Having started out awkwardly, Betts landed on calling it “a pretty cool experience.” He hesitated when asked to give it an endorsement in a post-pandemic world.
“I mean — I don’t think I have much say so in it,” he said with a smile. “So whatever they say, we have to do.”
The Dodgers didn’t do much for eight innings. Betts singled on the first pitch from Diamondbacks starter Zac Gallen. Smith drew a two-out walk in the second inning. The Dodgers didn’t have another baserunner until Joc Pederson drew a leadoff walk in the eighth, ending Gallen’s night. He retired 16 consecutive batters between the two walks and has not given up more than three runs in any of his first 23 major-league starts.
“The guy’s had a pretty incredible start to his career,” Dodgers starter Walker Buehler said of Gallen. “I imagine we’ll square off a few more times.
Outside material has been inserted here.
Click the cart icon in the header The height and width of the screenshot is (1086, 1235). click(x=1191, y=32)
I would have liked to keep it going. But it is what it is.”
Making his first start in 12 days after going to the injured list with a blister on his index finger, Buehler allowed just two hits in five scoreless innings and retired the final seven batters he faced.
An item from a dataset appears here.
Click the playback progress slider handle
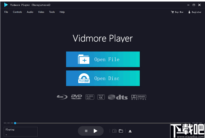The image size is (205, 138). 15,123
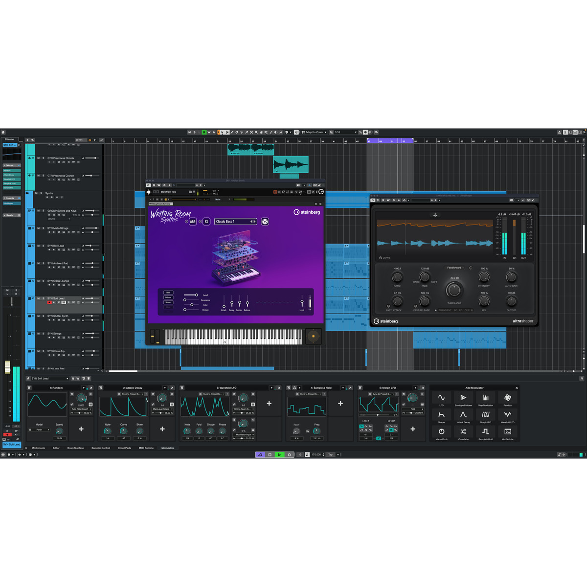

But Buehler was only allowed to go those five innings and throw 71 pitches coming off the blister issue.
“That’s what we were kind of thinking,” Dodgers manager Dave Roberts said. “Just to kind of manage him and get out feeling good about things.”
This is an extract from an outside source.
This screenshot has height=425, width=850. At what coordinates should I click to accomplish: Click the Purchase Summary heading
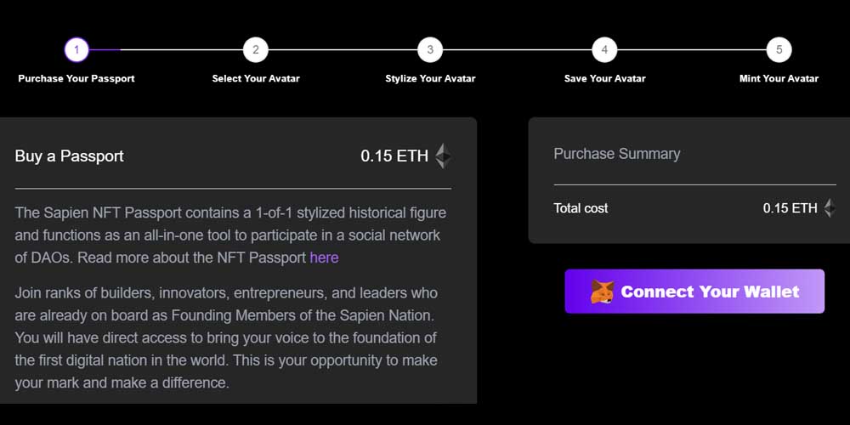[x=617, y=154]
Caleb Ferguson took over in the sixth and gave up a solo home run to Christian Walker that gave the Diamondbacks a 1-0 lead.
In the ninth, Betts tied the game with a solo home run off Diamondbacks reliever Kevin Ginkel — making him the first Dodger to reach second base safely in the game.
Wacky hijinx ensued from there.
“I thought it was a really well-played baseball game,” Roberts said, clearly discounting the blunders of the final inning. “I think we’re so used to home runs and offense. But to get pitchers making pitches and some defensive plays, low-scoring where every baserunner matters — I thought it was a fun baseball game to be a part of.”